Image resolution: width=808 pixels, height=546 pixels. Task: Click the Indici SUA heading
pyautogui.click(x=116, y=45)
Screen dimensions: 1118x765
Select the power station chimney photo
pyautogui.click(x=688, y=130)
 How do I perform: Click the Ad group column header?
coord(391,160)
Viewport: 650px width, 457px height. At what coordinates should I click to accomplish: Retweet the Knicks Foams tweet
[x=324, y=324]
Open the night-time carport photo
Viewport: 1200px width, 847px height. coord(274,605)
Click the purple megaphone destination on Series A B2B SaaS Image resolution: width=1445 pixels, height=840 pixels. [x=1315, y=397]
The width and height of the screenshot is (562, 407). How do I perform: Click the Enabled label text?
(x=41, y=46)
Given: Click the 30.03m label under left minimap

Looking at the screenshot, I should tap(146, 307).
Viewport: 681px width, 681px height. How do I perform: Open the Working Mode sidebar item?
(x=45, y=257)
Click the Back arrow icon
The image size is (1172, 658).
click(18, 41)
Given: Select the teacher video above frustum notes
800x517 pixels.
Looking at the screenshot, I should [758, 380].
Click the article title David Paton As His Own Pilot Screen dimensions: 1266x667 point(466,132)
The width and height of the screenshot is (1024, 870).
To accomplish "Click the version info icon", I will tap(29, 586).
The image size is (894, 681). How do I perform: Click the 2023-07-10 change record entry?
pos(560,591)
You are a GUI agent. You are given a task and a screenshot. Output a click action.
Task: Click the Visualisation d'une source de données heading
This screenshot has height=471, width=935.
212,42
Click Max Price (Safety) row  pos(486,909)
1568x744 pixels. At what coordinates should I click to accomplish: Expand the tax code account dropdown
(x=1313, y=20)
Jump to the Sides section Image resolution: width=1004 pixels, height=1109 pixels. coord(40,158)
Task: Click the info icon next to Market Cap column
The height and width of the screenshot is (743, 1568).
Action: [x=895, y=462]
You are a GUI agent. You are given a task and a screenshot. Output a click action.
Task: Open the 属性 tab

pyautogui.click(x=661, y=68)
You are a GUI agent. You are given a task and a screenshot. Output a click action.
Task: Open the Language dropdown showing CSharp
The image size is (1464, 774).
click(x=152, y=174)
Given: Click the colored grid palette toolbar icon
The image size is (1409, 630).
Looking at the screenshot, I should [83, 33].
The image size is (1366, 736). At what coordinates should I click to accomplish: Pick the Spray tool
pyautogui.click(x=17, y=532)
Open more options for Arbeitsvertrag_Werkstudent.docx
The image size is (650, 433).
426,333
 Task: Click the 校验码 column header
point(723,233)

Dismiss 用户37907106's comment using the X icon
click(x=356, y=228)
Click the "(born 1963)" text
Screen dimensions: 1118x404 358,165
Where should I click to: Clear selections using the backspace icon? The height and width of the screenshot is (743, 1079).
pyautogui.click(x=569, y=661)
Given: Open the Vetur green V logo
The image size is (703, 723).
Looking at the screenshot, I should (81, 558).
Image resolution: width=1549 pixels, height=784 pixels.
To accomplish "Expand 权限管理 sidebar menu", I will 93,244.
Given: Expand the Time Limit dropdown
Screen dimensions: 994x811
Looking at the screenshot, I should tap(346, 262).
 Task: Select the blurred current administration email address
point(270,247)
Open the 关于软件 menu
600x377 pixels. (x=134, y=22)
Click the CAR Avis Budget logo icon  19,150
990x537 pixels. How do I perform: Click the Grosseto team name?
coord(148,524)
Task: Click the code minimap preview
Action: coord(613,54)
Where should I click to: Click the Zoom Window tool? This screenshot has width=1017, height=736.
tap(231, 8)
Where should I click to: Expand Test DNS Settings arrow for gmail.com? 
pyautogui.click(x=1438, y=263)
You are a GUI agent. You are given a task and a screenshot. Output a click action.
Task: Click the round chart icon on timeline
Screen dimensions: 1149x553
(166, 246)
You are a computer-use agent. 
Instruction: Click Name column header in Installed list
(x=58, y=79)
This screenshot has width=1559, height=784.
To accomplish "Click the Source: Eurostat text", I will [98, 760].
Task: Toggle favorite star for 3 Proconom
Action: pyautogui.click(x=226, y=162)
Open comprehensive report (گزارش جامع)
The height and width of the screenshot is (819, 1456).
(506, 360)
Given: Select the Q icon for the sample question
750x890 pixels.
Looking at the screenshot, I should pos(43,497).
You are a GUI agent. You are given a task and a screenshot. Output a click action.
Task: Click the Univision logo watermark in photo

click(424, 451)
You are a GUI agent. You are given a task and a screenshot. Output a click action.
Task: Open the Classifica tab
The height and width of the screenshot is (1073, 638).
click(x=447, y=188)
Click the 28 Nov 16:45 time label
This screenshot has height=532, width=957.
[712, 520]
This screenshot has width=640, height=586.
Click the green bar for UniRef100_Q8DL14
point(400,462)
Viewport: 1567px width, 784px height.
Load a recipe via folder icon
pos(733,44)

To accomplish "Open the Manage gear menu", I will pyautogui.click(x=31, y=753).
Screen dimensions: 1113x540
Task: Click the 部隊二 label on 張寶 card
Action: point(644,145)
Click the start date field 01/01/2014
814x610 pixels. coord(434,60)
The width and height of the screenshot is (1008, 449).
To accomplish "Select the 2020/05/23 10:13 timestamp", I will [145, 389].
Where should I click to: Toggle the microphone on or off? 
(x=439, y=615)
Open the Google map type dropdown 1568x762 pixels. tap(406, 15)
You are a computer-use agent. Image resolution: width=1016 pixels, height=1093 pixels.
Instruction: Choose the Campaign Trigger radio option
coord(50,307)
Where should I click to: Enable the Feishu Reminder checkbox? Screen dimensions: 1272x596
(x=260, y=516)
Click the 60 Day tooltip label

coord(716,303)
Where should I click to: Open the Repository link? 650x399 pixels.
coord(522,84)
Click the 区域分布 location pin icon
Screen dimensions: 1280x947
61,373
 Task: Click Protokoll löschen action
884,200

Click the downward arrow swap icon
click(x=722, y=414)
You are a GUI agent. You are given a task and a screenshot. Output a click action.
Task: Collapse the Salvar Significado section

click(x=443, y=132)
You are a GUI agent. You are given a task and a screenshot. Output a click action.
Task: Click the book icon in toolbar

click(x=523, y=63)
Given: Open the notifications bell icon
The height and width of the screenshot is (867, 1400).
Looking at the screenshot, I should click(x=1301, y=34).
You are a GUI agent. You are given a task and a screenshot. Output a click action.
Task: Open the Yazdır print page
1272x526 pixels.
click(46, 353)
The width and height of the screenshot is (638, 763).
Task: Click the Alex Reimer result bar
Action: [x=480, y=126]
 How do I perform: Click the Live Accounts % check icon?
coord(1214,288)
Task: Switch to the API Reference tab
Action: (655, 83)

-----

**Task goal**
When you reach the end of the listing, print it again in full, exactly as given.

**Exercise answer**
Image resolution: width=808 pixels, height=546 pixels. Task: Click the Indici SUA heading
pyautogui.click(x=116, y=45)
Screen dimensions: 1118x765
Select the power station chimney photo
pyautogui.click(x=688, y=130)
 How do I perform: Click the Ad group column header?
coord(391,160)
Viewport: 650px width, 457px height. At what coordinates should I click to accomplish: Retweet the Knicks Foams tweet
[x=324, y=324]
Open the night-time carport photo
Viewport: 1200px width, 847px height. coord(274,605)
Click the purple megaphone destination on Series A B2B SaaS Image resolution: width=1445 pixels, height=840 pixels. [x=1315, y=397]
The width and height of the screenshot is (562, 407). How do I perform: Click the Enabled label text?
(x=41, y=46)
Given: Click the 30.03m label under left minimap

Looking at the screenshot, I should tap(146, 307).
Viewport: 681px width, 681px height. How do I perform: Open the Working Mode sidebar item?
(x=45, y=257)
Click the Back arrow icon
The image size is (1172, 658).
click(18, 41)
Given: Select the teacher video above frustum notes
800x517 pixels.
Looking at the screenshot, I should [758, 380].
Click the article title David Paton As His Own Pilot Screen dimensions: 1266x667 point(466,132)
The width and height of the screenshot is (1024, 870).
To accomplish "Click the version info icon", I will tap(29, 586).
The image size is (894, 681). How do I perform: Click the 2023-07-10 change record entry?
pos(560,591)
You are a GUI agent. You are given a task and a screenshot. Output a click action.
Task: Click the Visualisation d'une source de données heading
This screenshot has height=471, width=935.
212,42
Click Max Price (Safety) row  pos(486,909)
1568x744 pixels. At what coordinates should I click to accomplish: Expand the tax code account dropdown
(x=1313, y=20)
Jump to the Sides section Image resolution: width=1004 pixels, height=1109 pixels. coord(40,158)
Task: Click the info icon next to Market Cap column
The height and width of the screenshot is (743, 1568).
Action: [x=895, y=462]
You are a GUI agent. You are given a task and a screenshot. Output a click action.
Task: Open the 属性 tab

pyautogui.click(x=661, y=68)
You are a GUI agent. You are given a task and a screenshot. Output a click action.
Task: Open the Language dropdown showing CSharp
The image size is (1464, 774).
click(x=152, y=174)
Given: Click the colored grid palette toolbar icon
The image size is (1409, 630).
Looking at the screenshot, I should [83, 33].
The image size is (1366, 736). At what coordinates should I click to accomplish: Pick the Spray tool
pyautogui.click(x=17, y=532)
Open more options for Arbeitsvertrag_Werkstudent.docx
The image size is (650, 433).
426,333
 Task: Click the 校验码 column header
point(723,233)

Dismiss 用户37907106's comment using the X icon
click(x=356, y=228)
Click the "(born 1963)" text
Screen dimensions: 1118x404 358,165
Where should I click to: Clear selections using the backspace icon? The height and width of the screenshot is (743, 1079).
pyautogui.click(x=569, y=661)
Given: Open the Vetur green V logo
The image size is (703, 723).
Looking at the screenshot, I should (81, 558).
Image resolution: width=1549 pixels, height=784 pixels.
To accomplish "Expand 权限管理 sidebar menu", I will 93,244.
Given: Expand the Time Limit dropdown
Screen dimensions: 994x811
Looking at the screenshot, I should tap(346, 262).
 Task: Select the blurred current administration email address
point(270,247)
Open the 关于软件 menu
600x377 pixels. (x=134, y=22)
Click the CAR Avis Budget logo icon  19,150
990x537 pixels. How do I perform: Click the Grosseto team name?
coord(148,524)
Task: Click the code minimap preview
Action: coord(613,54)
Where should I click to: Click the Zoom Window tool? This screenshot has width=1017, height=736.
tap(231, 8)
Where should I click to: Expand Test DNS Settings arrow for gmail.com? 
pyautogui.click(x=1438, y=263)
You are a GUI agent. You are given a task and a screenshot. Output a click action.
Task: Click the round chart icon on timeline
Screen dimensions: 1149x553
(166, 246)
You are a computer-use agent. 
Instruction: Click Name column header in Installed list
(x=58, y=79)
This screenshot has width=1559, height=784.
To accomplish "Click the Source: Eurostat text", I will [98, 760].
Task: Toggle favorite star for 3 Proconom
Action: pyautogui.click(x=226, y=162)
Open comprehensive report (گزارش جامع)
The height and width of the screenshot is (819, 1456).
(506, 360)
Given: Select the Q icon for the sample question
750x890 pixels.
Looking at the screenshot, I should pos(43,497).
You are a GUI agent. You are given a task and a screenshot. Output a click action.
Task: Click the Univision logo watermark in photo

click(424, 451)
You are a GUI agent. You are given a task and a screenshot. Output a click action.
Task: Open the Classifica tab
The height and width of the screenshot is (1073, 638).
click(x=447, y=188)
Click the 28 Nov 16:45 time label
This screenshot has height=532, width=957.
[712, 520]
This screenshot has width=640, height=586.
Click the green bar for UniRef100_Q8DL14
point(400,462)
Viewport: 1567px width, 784px height.
Load a recipe via folder icon
pos(733,44)

To accomplish "Open the Manage gear menu", I will pyautogui.click(x=31, y=753).
Screen dimensions: 1113x540
Task: Click the 部隊二 label on 張寶 card
Action: point(644,145)
Click the start date field 01/01/2014
814x610 pixels. coord(434,60)
The width and height of the screenshot is (1008, 449).
To accomplish "Select the 2020/05/23 10:13 timestamp", I will [145, 389].
Where should I click to: Toggle the microphone on or off? 
(x=439, y=615)
Open the Google map type dropdown 1568x762 pixels. tap(406, 15)
You are a computer-use agent. Image resolution: width=1016 pixels, height=1093 pixels.
Instruction: Choose the Campaign Trigger radio option
coord(50,307)
Where should I click to: Enable the Feishu Reminder checkbox? Screen dimensions: 1272x596
(x=260, y=516)
Click the 60 Day tooltip label

coord(716,303)
Where should I click to: Open the Repository link? 650x399 pixels.
coord(522,84)
Click the 区域分布 location pin icon
Screen dimensions: 1280x947
61,373
 Task: Click Protokoll löschen action
884,200

Click the downward arrow swap icon
click(x=722, y=414)
You are a GUI agent. You are given a task and a screenshot. Output a click action.
Task: Collapse the Salvar Significado section

click(x=443, y=132)
You are a GUI agent. You are given a task and a screenshot. Output a click action.
Task: Click the book icon in toolbar

click(x=523, y=63)
Given: Open the notifications bell icon
The height and width of the screenshot is (867, 1400).
Looking at the screenshot, I should click(x=1301, y=34).
You are a GUI agent. You are given a task and a screenshot. Output a click action.
Task: Open the Yazdır print page
1272x526 pixels.
click(46, 353)
The width and height of the screenshot is (638, 763).
Task: Click the Alex Reimer result bar
Action: [x=480, y=126]
 How do I perform: Click the Live Accounts % check icon?
coord(1214,288)
Task: Switch to the API Reference tab
Action: (655, 83)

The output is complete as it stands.